Gavin Smithees, site manager of the Norman castle near Doncaster, came up with the idea after recalling a similar project that took place in the 1980s.
Designs and poems created by pupils from three local primary schools are now featured on three 20-metre banners that have been hung from the castle walls in partnership with the campaign Doncaster Stories, which is funded by the National Literacy Trust.
Local writer Phil Sheppard held a workshop with the children, aged 7-11, and their poetry is inspired by the theme of hope to mark the end of lockdown.
Conisbrough Castle is unusual among English Heritage properties in that it sits in an area of significant socio-economic deprivation and is surrounded by former mining communities.
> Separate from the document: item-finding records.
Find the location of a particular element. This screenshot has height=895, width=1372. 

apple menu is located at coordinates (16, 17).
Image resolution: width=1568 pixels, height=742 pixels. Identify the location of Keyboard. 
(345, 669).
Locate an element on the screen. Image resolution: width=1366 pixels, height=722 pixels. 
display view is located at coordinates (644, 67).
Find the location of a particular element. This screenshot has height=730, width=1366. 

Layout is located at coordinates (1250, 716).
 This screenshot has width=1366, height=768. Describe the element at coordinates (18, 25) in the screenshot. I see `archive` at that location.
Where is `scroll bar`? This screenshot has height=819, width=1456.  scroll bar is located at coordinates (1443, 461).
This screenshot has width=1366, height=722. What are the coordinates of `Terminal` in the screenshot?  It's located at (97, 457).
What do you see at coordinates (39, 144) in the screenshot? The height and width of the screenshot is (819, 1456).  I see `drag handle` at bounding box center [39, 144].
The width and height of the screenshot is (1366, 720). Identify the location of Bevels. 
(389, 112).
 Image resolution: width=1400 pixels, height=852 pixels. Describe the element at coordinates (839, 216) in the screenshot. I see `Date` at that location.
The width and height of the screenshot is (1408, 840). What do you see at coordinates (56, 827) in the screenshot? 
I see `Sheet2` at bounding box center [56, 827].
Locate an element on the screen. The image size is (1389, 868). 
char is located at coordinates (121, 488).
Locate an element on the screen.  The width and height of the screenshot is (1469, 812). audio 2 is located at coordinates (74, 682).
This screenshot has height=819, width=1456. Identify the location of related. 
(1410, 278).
The banners will be in place until September.
Mr Smithees said: “We discovered some photographs from the 1980s with these huge banners that had been created by a local school and then draped down the castle walls. They looked amazing, so we were interested in recreating this effect. Meeting with Doncaster Stories, we started to come up with a plan to include poetry with the theme of hope becoming ever more fitting during these times.
"We are so impressed by the children’s work. The banners are going to look spectacular and the castle is now lit up at night, so they’ll look even more impressive around the clock.”
Project officer Phil Sheppard added: “The children’s creativity was astounding. We thought the theme of hope would really inspire them, especially given the turbulence of the last 18 months, and we were not wrong. The ideas, language and imagery in the children’s poetry really hit home, which can be seen in the finished poems. We can’t wait for them to be shared with the local community, showcased on the sides of the castle to be seen for miles around.”
Assistant principal at Morley Place Academy, one of the participating schools, Louise Wright said: “The children got so much out of the project - they worked so hard on their poetry and the results are incredibly inspiring. I am sure that the finished artwork will really stir a lot of emotions in the local community and the children will be rightly proud of their achievements. We were so happy to have the children’s work displayed in such a spectacular fashion. To have their work showcased in this way is very special and will be remembered for many years to come.”
Earlier this year, the keep at Conisbrough Castle was illuminated for the first time since the 1990s after Doncaster Council funded a new LED lighting system.